IHH also managed to expand its revenues by 26% to RM4.44 billion from RM3.52 billion a year prior, attributed to more patients returning to its hospitals for treatments despite disruptions and movement controls from resurging Covid-19 outbreaks. The group added that the consolidation of its DDRC SRL Diagnostics and Prince Court Medical Center had also contributed, while it continued to actively support the public healthcare sector through Covid-19 related services such as treating of Covid-19 patients, screening, laboratory testing and vaccination services.
“Performance continued to rebound as patients returned to our hospital services network, and as we continue to prioritise Covid-19 support to help governments in some of our countries. Our efforts to optimise our capital structure and operations have started to pay off. Gleneagles Hong Kong Hospital delivered a positive EBITDA in the third quarter, while Turkey and India operations have recovered fully and are geared for continued expansion.
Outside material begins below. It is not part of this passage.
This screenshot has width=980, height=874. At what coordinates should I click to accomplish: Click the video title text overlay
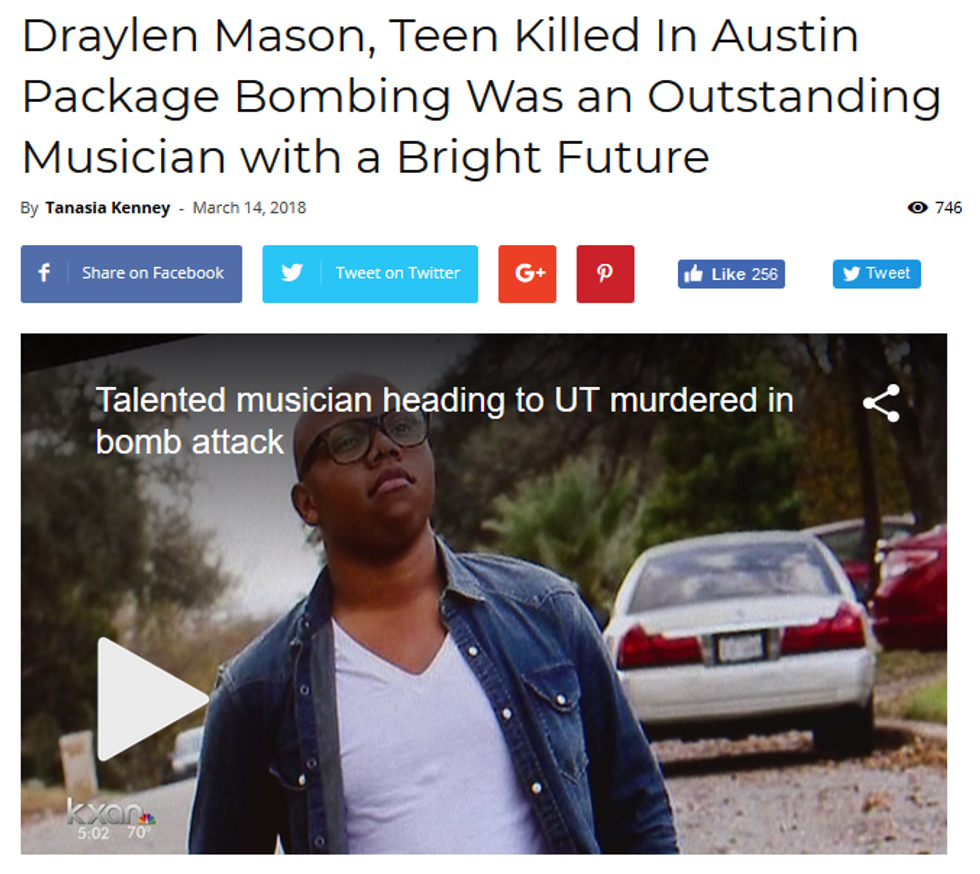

“Our growth from here will be driven both organically and inorganically. We are also making innovation investments as part of our digital transformation roadmap to seize disruptive opportunities that will give patients better, faster and affordable care. As we emerge from the pandemic, IHH will not lose sight of our purpose to touch lives and transform care, keeping our people and patients safe,” IHH Healthcare’s managing director and CEO, Dr Kelvin Loh, said in the statement.
For its nine months ended Sept 30, 2021 (9MFY21), the group said its revenue, EBITDA and net profit had improved to RM12.7 billion, RM3.2 billion and RM1.4 billion, from RM9.64 billion, RM1.83 billion and a net loss of RM130.48 million respectively last year.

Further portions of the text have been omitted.